● **Exercise a**: Check each statement against the column on widely held workplace beliefs. For each, answer yes or no and quote the deciding words. (i) The study found that getting back to a task after an interruption takes an average of 23 minutes and 15 seconds. (ii) The writer says a message to a group should be shorter. (iii) The original study on interruptions came from a Stanford researcher.

● **Text segment**:

- - - - - - -

So today, my own complementary package: This I know not to be true.

Of course, one can never really know. So I share suspicions, hunches, leanings – ultimately unproven, but with logical backing. In each case, I am tackling widely held beliefs that are worth reconsidering, if not jettisoning.

It takes 42 years to recover from being interrupted

I exaggerate, for ridicule. The original study by a University of California researcher found that when interrupted, it takes an average of 23 minutes and 15 seconds to get back to the task. That does highlight the fact that when interrupted, we can become immersed in the issue of interruption before returning to the original task, which can be a good thing if the new issue is vital, or we could check our e-mail (perhaps good), Facebook (not so hot) or my column online (brilliant use of time).

But the notion has grown that interruptions in a multitasking world have to be avoided because we supposedly have trouble returning to our rhythm and original focus when we do. I know that's not true for me and I suspect it's not true for you. And interruptions can spark new ideas or creativity when you return, or at least break up the ennui from an uninspiring task, which is why, within reason, I welcome them and you should as well.

E-mails should be very short

That's only true if you like a whole bunch of e-mails floating back and forth because the original sender was too terse.

Most sages calling for short e-mails are heavy smartphone users and see such brief messages as necessary because they are always in a frenzy. However, those wizards are frantic in part because smartphones encourage curt e-mails that lack sufficient information and thus inspire more e-mails. If they threw their smartphone in the toilet and returned to a desktop or even a tablet, they might communicate better.

E-mails need sufficient information to be understood. That includes, Richard Saul Wurman noted in the classic Information Anxiety, where the other person might go wrong with your directions. For a message to a group, it requires you to be longer, not shorter, because the information needs of the people you are communicating with will be more diverse.

- - - - - - -

● **Given entries**:
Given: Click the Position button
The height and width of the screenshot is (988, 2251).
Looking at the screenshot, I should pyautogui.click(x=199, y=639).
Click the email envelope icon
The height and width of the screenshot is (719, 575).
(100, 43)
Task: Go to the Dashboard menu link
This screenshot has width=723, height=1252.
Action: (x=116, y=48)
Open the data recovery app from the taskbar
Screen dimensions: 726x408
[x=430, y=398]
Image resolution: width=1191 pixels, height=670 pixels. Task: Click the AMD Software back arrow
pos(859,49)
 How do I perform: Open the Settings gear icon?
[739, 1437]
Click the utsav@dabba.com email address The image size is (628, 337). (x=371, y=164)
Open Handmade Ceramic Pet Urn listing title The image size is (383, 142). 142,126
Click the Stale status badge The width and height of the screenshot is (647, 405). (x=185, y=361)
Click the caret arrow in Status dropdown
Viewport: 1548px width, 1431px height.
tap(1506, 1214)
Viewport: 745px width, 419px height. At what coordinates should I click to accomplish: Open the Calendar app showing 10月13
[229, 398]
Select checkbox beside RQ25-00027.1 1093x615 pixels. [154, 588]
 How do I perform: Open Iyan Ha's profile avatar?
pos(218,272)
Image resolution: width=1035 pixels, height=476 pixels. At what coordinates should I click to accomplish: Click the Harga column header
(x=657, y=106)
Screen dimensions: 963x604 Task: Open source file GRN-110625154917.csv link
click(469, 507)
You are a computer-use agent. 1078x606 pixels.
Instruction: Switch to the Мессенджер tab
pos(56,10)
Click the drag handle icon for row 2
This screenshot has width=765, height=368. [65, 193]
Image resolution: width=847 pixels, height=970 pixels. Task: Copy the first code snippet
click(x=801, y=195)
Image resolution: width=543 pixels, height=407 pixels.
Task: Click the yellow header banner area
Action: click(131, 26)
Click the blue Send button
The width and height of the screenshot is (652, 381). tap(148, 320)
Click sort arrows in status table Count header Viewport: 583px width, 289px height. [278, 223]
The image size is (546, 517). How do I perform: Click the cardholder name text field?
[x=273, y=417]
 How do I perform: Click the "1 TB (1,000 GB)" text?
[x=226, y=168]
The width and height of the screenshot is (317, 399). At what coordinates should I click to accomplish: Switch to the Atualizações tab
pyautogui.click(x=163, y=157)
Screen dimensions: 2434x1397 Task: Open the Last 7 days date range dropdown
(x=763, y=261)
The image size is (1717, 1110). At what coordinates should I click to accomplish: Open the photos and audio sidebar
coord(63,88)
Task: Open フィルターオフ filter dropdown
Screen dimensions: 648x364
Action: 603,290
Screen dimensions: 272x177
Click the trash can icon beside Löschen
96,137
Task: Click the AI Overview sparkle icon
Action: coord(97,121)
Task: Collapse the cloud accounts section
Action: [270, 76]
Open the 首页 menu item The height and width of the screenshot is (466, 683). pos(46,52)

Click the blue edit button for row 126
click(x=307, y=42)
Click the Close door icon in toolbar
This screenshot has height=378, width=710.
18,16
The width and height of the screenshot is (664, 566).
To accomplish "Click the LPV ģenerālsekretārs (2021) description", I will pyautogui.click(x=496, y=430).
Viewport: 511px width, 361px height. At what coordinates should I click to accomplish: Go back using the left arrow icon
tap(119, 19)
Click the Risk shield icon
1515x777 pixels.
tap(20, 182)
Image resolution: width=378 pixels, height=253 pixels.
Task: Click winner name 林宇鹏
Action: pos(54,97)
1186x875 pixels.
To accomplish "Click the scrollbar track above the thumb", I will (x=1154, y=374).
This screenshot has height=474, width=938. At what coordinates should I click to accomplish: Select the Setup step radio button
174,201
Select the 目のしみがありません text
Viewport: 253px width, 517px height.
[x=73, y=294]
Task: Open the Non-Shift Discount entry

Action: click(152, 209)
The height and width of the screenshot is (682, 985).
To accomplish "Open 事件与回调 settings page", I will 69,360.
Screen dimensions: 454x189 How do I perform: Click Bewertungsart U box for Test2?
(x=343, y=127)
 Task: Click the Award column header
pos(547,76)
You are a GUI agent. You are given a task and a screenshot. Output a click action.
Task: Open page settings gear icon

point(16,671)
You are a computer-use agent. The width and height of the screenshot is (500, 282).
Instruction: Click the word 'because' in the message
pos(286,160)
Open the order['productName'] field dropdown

- - - - - - -

● **Exercise b**: Reproduce the records starting at the line that contains "You are a GUI" and ending with the last line of the records, including both.

● **Full output a**:
(i) Yes: "it takes an average of 23 minutes and 15 seconds to get back to the task"
(ii) No: "For a message to a group, it requires you to be longer, not shorter"
(iii) No: "The original study by a University of California researcher"

● **Full output b**:
You are a GUI agent. You are given a task and a screenshot. Output a click action.
Task: Open page settings gear icon

point(16,671)
You are a computer-use agent. The width and height of the screenshot is (500, 282).
Instruction: Click the word 'because' in the message
pos(286,160)
Open the order['productName'] field dropdown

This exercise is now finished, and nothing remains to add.